In probability and combinatorics, factorial products show up disguised as “choose” and “arrange” problems. People will work three pages of algebra, then someone rewrites k!(n−k)! as n!/C(n,k) and the whole thing collapses into one line. That experience is half relief, half annoyance, and 100% motivation to remember the identity next time. (It’s also why binomial coefficients feel like math’s cheat codeslegal, elegant cheat codes.)
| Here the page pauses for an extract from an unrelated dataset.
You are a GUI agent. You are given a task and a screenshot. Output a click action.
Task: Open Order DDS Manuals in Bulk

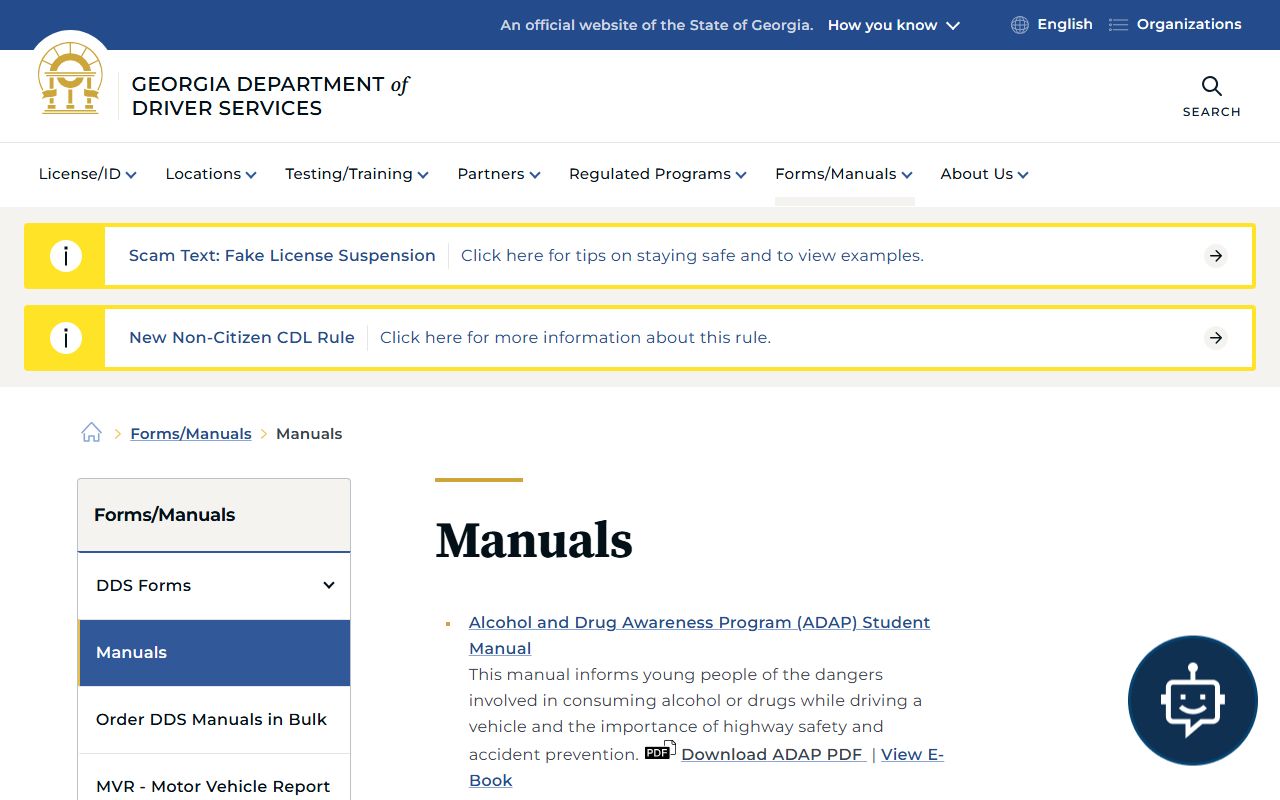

In programming or data science, the experience is different: factorial multiplication isn’t just “hard,” it can be impossible if you try to compute it directly with standard number types. People learn this when a factorial overflows or returns nonsense. That’s where the prime-exponent method feels like a superpower. Instead of multiplying huge integers early, you store prime exponents and combine them. It’s the same idea as keeping ingredients separate until you’re ready to cookmuch easier than trying to re-separate a baked cake.
There’s also the “estimation” experience: sometimes you don’t need the exact value at all. You just need to know if something is around 10^50 or 10^500. That’s when Stirling’s approximation becomes your best friend. People often remember it because it’s surprisingly accurate and because it gives you a quick gut-check: if your exact computation returns something wildly different from the estimate’s magnitude, that’s a hint you made an algebra mistake earlier.
And finally, a very relatable experience: factorials make you more careful with notation. Once you’ve simplified a few expressions correctly, you start reading factorial products the way you read recipesspotting which pieces belong together, which can be “factored out,” and which should never be expanded unless absolutely necessary. That’s not just a factorial skill; it’s a general math skill you’ll use everywhere.
Conclusion
Multiplying factorials doesn’t have to be a battle against giant numbers. If factorials overlap, expand only as far as you need and regroup (Way #1). If the expression smells like counting, rewrite products with binomial coefficients (Way #2). And if the numbers are massiveor you’re simplifying complicated factorial ratiosswitch to prime exponents and approximations (Way #3). With these three approaches, factorial multiplication becomes less “panic” and more “pattern.”